JSON Tokenizer
Zero-allocation JSON tokenizer.
Features
- Fast. ~15x faster than
encoding/json.Decoder. See benchmarks below.
- Similar API to
encoding/json.Decoder.
- No reflection.
- No allocations, beyond small buffer for reading.
- Can be reused with a call to
Reset.
Anti-Features
- Does NOT parse JSON. Will not verify semantic correctness.
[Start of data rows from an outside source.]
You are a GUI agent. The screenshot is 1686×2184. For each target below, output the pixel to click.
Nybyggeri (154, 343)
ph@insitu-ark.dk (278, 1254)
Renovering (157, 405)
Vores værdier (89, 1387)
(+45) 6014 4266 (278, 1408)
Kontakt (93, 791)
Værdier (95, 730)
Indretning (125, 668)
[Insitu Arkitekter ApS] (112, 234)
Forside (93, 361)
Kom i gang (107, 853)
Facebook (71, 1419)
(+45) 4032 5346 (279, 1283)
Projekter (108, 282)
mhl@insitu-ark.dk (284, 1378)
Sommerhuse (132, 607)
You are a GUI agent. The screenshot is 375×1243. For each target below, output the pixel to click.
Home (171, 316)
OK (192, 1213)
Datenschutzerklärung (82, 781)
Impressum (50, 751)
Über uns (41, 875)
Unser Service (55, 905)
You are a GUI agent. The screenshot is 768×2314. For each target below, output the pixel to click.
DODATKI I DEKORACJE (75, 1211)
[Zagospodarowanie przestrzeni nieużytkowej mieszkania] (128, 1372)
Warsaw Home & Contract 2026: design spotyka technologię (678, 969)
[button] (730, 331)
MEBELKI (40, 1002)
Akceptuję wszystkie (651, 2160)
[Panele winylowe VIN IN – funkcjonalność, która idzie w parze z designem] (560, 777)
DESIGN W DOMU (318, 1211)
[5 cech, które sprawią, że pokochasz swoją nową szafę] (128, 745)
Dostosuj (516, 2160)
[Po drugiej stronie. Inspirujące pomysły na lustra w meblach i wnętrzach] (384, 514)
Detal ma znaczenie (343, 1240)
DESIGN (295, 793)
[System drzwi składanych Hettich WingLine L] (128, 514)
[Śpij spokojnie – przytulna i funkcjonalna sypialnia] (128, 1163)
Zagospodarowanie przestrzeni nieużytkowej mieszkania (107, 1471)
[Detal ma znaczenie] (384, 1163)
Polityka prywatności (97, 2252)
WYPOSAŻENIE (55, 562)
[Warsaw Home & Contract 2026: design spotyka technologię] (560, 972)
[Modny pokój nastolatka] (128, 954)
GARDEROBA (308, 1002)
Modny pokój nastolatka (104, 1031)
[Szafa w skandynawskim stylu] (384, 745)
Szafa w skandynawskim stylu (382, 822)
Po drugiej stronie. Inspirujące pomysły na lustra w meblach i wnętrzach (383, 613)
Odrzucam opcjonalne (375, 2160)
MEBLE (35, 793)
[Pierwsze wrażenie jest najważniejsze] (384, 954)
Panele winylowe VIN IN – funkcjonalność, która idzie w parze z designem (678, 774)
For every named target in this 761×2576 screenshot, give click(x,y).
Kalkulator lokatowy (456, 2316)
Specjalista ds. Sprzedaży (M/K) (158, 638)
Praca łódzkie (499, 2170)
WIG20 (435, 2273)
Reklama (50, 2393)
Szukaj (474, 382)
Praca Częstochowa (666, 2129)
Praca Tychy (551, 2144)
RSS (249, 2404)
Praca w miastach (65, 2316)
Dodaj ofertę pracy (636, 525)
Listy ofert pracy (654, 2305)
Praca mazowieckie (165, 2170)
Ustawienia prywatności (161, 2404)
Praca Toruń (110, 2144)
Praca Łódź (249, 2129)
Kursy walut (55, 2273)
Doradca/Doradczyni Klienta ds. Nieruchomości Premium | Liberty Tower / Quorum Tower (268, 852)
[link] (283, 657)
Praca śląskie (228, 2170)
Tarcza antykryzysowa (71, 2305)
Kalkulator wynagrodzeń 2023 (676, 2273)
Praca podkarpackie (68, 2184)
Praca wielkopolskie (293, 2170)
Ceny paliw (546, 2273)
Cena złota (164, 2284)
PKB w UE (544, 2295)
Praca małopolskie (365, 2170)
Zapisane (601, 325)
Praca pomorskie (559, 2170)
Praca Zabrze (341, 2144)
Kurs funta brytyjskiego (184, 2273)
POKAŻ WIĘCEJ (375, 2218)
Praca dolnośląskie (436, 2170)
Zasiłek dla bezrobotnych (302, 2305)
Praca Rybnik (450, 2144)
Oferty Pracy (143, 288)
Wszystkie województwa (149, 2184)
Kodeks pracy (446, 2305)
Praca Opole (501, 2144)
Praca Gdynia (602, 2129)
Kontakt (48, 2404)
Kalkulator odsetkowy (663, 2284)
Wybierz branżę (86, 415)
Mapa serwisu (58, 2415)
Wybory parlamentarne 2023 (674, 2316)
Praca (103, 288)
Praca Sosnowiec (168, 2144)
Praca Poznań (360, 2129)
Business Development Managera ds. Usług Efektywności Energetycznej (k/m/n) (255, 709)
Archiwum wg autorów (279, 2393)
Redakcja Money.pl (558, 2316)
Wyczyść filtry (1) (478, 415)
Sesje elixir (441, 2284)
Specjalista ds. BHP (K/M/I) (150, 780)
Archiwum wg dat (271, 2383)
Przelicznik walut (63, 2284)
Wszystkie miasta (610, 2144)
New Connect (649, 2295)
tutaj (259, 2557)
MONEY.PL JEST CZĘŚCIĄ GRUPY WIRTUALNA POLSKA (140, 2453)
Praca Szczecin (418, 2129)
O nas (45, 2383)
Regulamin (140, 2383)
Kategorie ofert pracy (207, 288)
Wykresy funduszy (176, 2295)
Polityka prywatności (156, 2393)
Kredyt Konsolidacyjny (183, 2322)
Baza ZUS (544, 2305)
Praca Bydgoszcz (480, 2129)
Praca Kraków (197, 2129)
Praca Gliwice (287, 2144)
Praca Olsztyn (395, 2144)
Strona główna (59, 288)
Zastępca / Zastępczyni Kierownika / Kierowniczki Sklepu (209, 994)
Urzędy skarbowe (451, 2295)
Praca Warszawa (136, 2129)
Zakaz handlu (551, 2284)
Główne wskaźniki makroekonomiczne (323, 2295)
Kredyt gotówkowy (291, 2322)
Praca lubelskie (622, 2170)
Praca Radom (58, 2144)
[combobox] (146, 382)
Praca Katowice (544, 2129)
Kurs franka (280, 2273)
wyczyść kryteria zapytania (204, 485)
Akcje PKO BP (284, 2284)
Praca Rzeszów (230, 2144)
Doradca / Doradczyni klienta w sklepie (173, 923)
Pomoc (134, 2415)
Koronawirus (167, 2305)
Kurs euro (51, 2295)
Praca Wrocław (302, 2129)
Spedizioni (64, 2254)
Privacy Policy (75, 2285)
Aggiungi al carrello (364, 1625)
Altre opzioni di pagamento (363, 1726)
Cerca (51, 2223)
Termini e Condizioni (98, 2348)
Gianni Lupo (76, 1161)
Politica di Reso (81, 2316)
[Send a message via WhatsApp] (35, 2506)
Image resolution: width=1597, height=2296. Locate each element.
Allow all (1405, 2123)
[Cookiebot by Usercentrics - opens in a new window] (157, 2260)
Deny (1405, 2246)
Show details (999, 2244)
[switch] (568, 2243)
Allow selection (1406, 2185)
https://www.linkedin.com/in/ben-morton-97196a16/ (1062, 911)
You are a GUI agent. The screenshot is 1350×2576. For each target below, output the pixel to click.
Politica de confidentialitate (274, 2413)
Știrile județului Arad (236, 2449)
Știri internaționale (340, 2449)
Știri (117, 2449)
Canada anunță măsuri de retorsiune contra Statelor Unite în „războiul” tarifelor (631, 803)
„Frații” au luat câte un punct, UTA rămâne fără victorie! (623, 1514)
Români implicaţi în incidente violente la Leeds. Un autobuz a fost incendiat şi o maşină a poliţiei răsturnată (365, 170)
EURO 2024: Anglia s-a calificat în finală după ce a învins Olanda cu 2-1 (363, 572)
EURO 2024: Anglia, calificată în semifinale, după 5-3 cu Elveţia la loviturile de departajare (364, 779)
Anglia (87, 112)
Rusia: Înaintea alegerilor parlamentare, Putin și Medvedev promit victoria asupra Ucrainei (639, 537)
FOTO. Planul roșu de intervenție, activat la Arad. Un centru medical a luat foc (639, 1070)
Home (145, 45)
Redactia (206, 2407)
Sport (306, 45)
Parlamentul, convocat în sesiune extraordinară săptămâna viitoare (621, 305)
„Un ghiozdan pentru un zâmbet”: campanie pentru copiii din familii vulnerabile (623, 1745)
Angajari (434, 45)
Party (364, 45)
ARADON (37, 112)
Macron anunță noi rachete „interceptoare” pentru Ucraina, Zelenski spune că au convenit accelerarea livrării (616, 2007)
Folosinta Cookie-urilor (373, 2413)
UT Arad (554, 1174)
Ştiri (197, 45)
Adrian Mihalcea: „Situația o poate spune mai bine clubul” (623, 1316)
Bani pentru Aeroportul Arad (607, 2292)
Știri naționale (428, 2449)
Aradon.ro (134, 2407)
[} will produce 2 tokens without errors.
- Needs an
io.Writer to write numbers and strings into. Based on the use case, can be os.Stdout, bytes.Buffer, ByteBuffer, etc.
- Does not escape strings.
"he is 5'11\\"." will be exactly that.
- Does not parse numbers into floats/ints. Use
strconv.Atoi() if needed.
- Not thread safe. Use with
sync.Mutex or the like to prevent simultaneous calls.
Quick Start
import (
"io"
json "pitr.ca/jsontokenizer"
)
func example(in io.Reader) error {
tk := json.New(in)
for {
tok, err := tk.Token()
if err == io.EOF {
return nil
}
if err != nil {
return err
}
switch tok {
case json.TokNull:
println("got null")
case json.TokTrue, json.TokFalse:
println("got bool")
case json.TokArrayOpen, json.TokArrayClose, json.TokObjectOpen, json.TokObjectClose, json.TokObjectColon, json.TokComma:
println("got delimiter")
case json.TokNumber:
println("got number")
_, err := tk.ReadNumber(io.Discard)
if err != nil {
return err
}
case json.TokString:
println("got string")
_, err := tk.ReadString(io.Discard)
if err != nil {
return err
}
}
}
}
Benchmarks
Sizes are buffer sizes, which can be specified with NewWithSize. Default is 64. Tokenizer is re-used between benchmark iterations, but this doesn't impact performance.
BenchmarkBuiltinDecoder is encoding/json.Decoder.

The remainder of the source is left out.